When you try to model business objects, you need a lot of trade-offs.
Given your example, I can come up with several approaches that mostly revolve around lazy comments. Here is how I would do it if I was sure that things were not going to get complicated:
First, you create entities for the article and commentary that simply represent the data in each table in your database. Write setters and getters. Implement the loadComments () method for the article.
Deploy one or more Collection classes, such as ArticleCollection. You may have a class of service that selects articles that meet certain criteria. ArticleService :: fetchArticles () will return articles without uploaded comments. Then we implement the method loadComments () ArticleCollection, which loads all comments for all articles in the collection. At first, this can simply iterate over the articles calling loadComments, but you can later replace them with a single request implementation.
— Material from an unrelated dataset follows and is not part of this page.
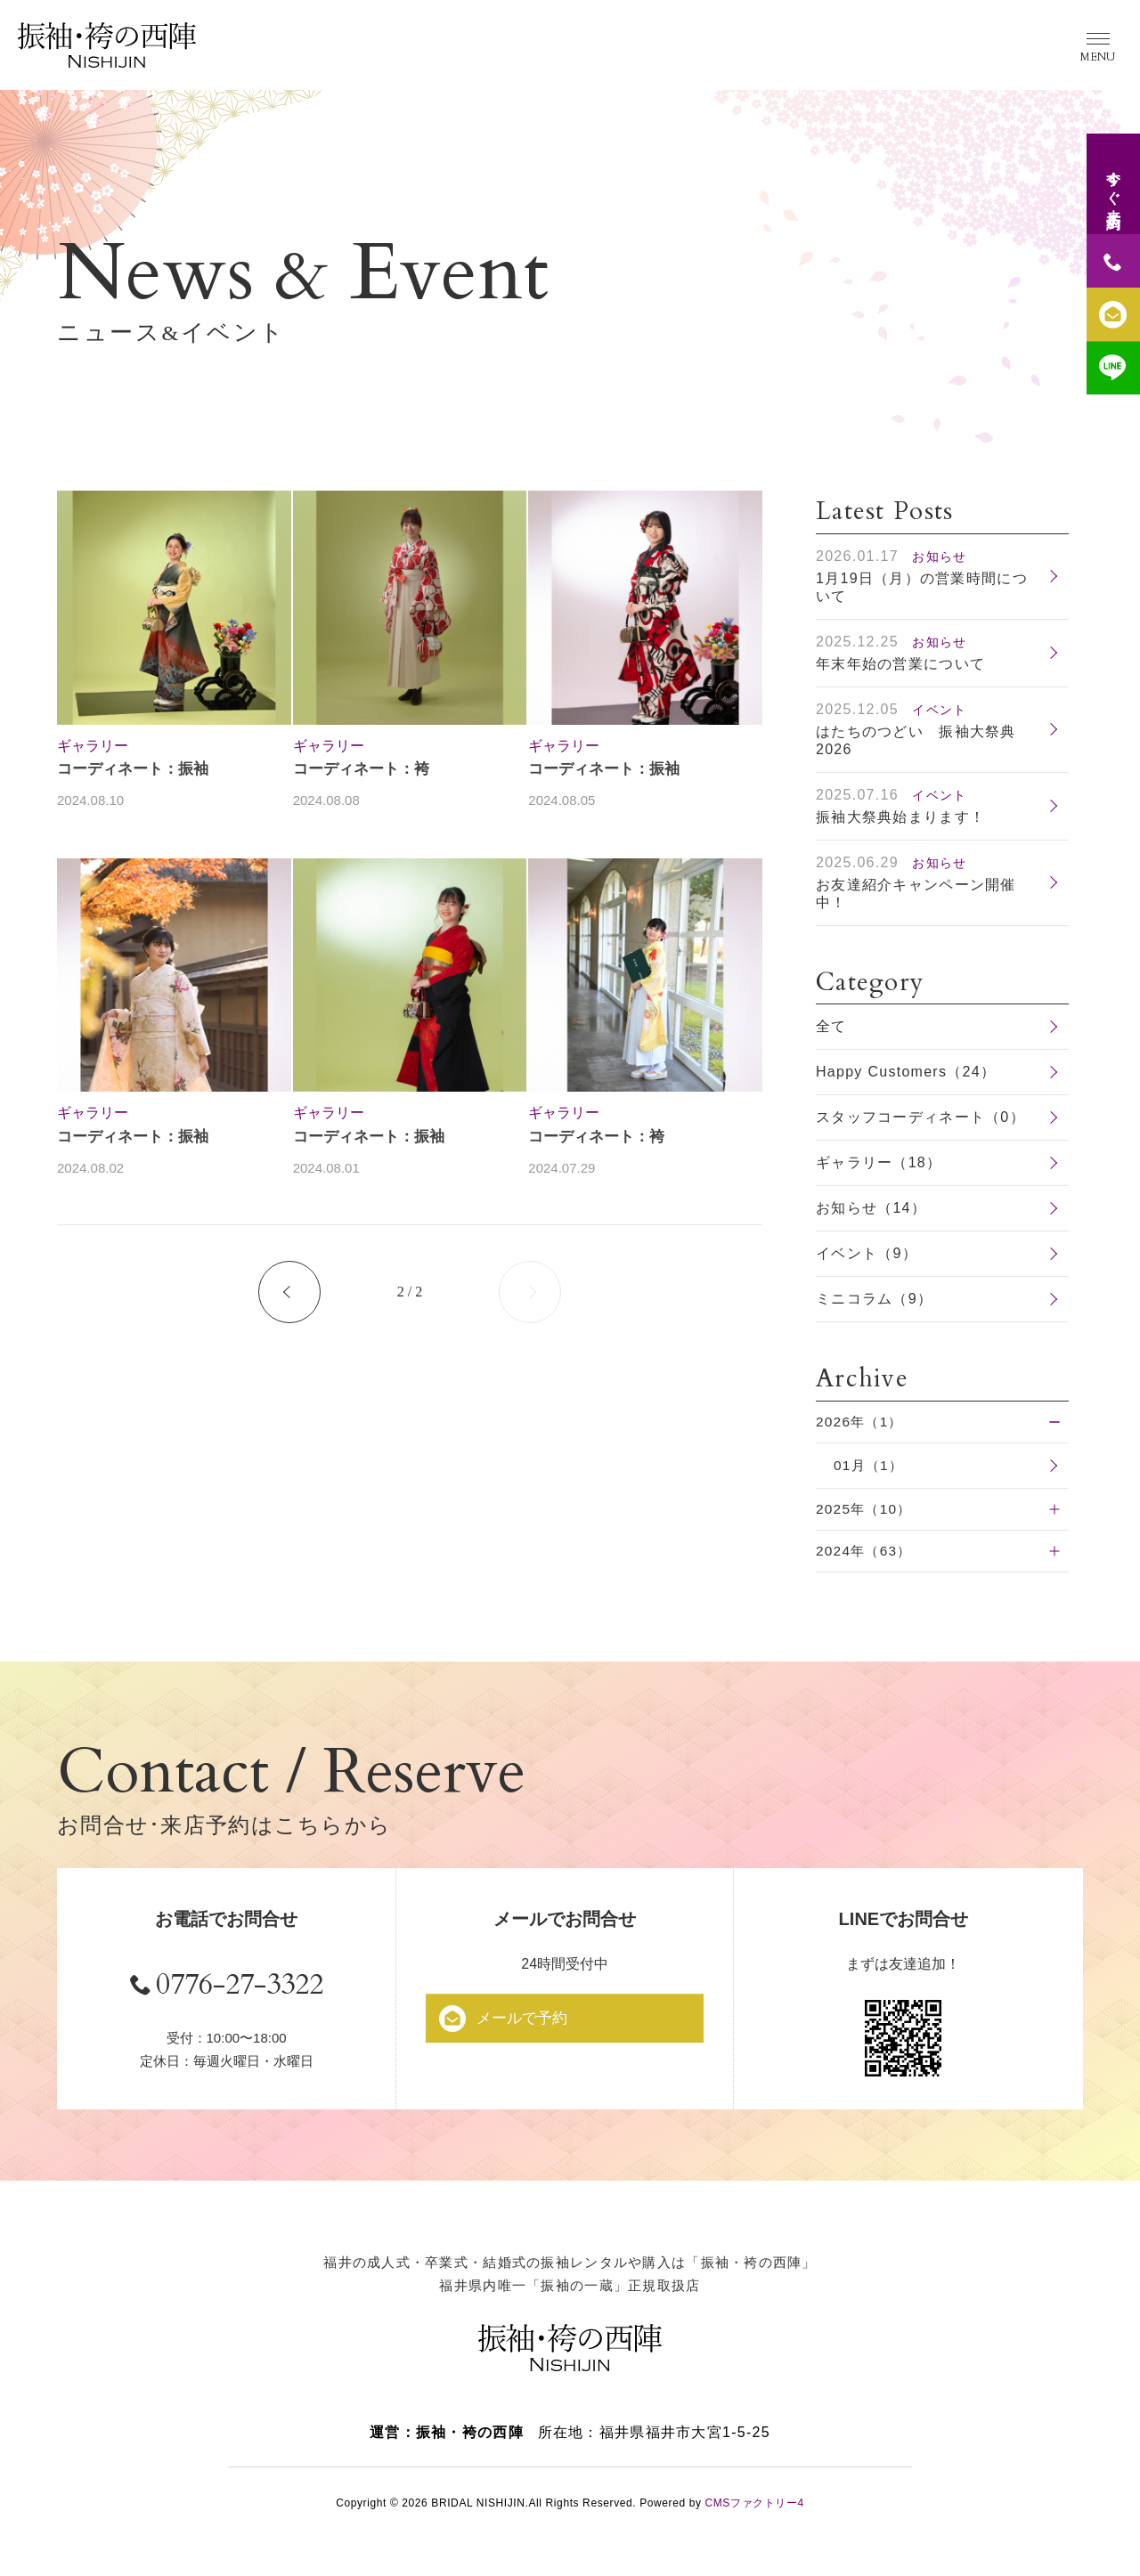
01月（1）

This is where the article and ArticleCollection begins. If you implement the CommentCollection class, you can use this inside the article to store comments, etc.
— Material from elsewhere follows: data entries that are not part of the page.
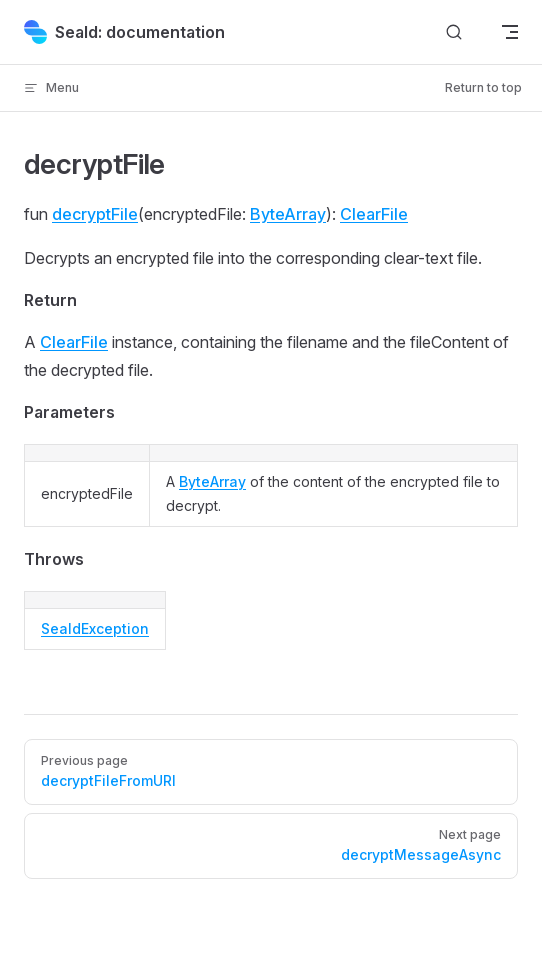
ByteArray (288, 214)
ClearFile (374, 214)
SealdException (95, 628)
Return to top (483, 87)
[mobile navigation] (510, 32)
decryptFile (95, 214)
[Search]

<?php class Article extends Model { private $_data; private $_fields = array('id','title','body','author'); public function __construct($data=null){ if (is_array($data)){ foreach($this->_fields as $field){ $this->_data[$field] = $data[$field]; } } } public function getId(){ return $this->_data['id']; }
The above is quite simple - you can apply other design patterns to share access to the database so that it is not so closely related, for example. But I'm just trying to describe a strategy for lazily loading your comments here in a reasonable way.
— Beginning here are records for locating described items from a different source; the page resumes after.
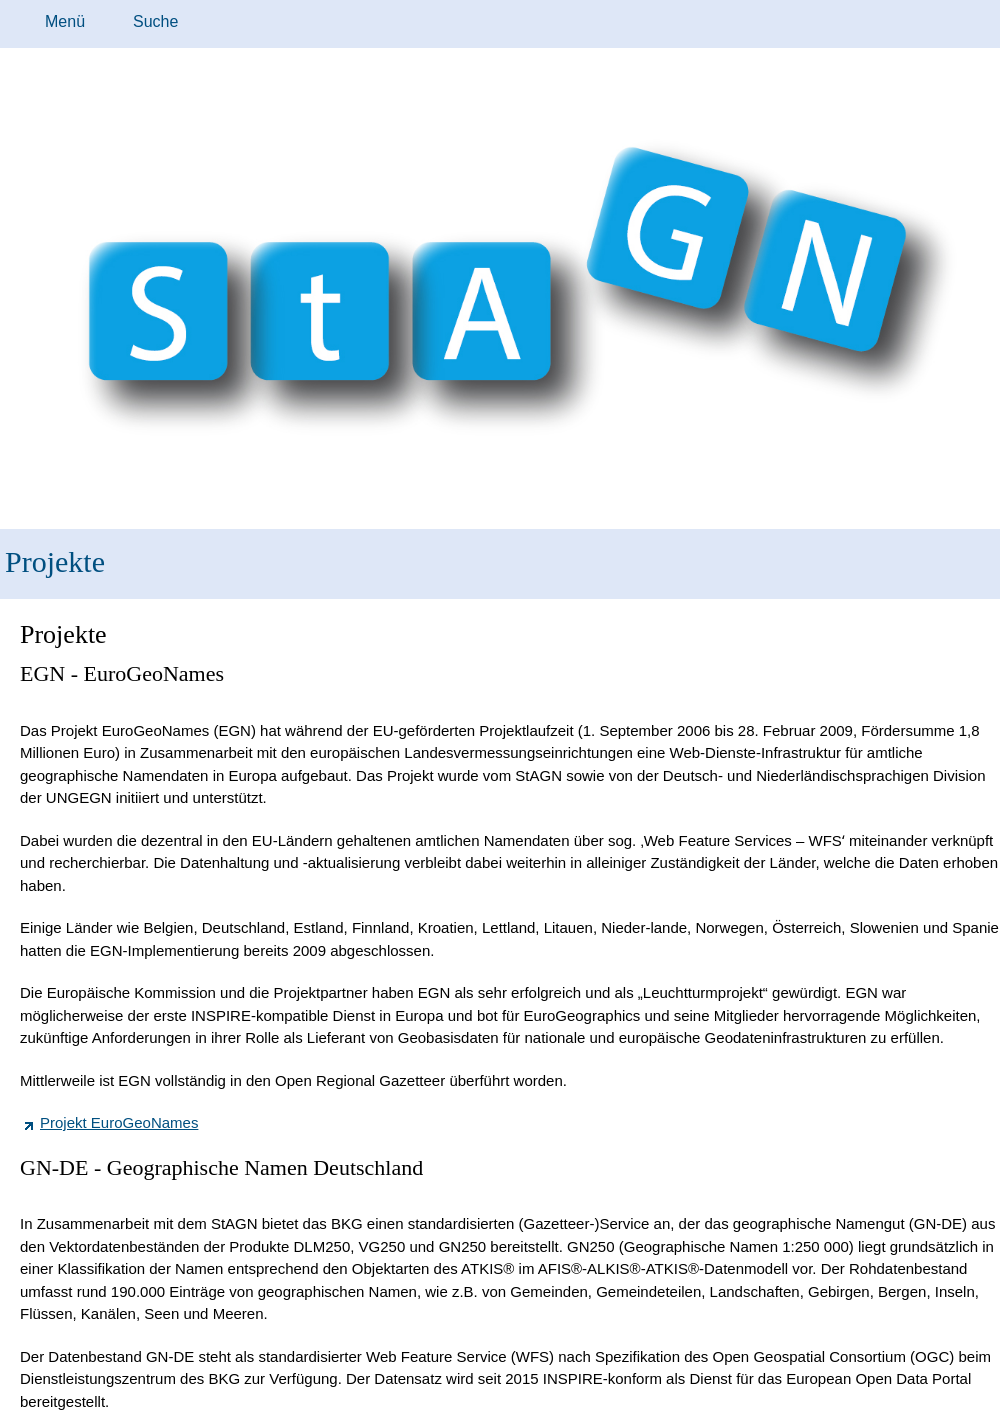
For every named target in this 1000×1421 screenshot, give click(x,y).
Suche (155, 21)
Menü (65, 21)
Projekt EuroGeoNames (119, 1122)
Some final tips: don't fall into the trap that many frameworks adhere to, and believe that there is some divine correlation between the tables in your database and the models. Models are just objects. They can do different things (represent a simple thing, such as a comment or user), or represent things like a service that works with these simple things, or they can be things like groups (collections) of these individual things .
One interesting exercise is to simply write classes and populate them with dummy data. Do your best to completely forget that the database will be involved. Create the objects you need. Then, as soon as you do this, figure out how to save and load data to / from the database.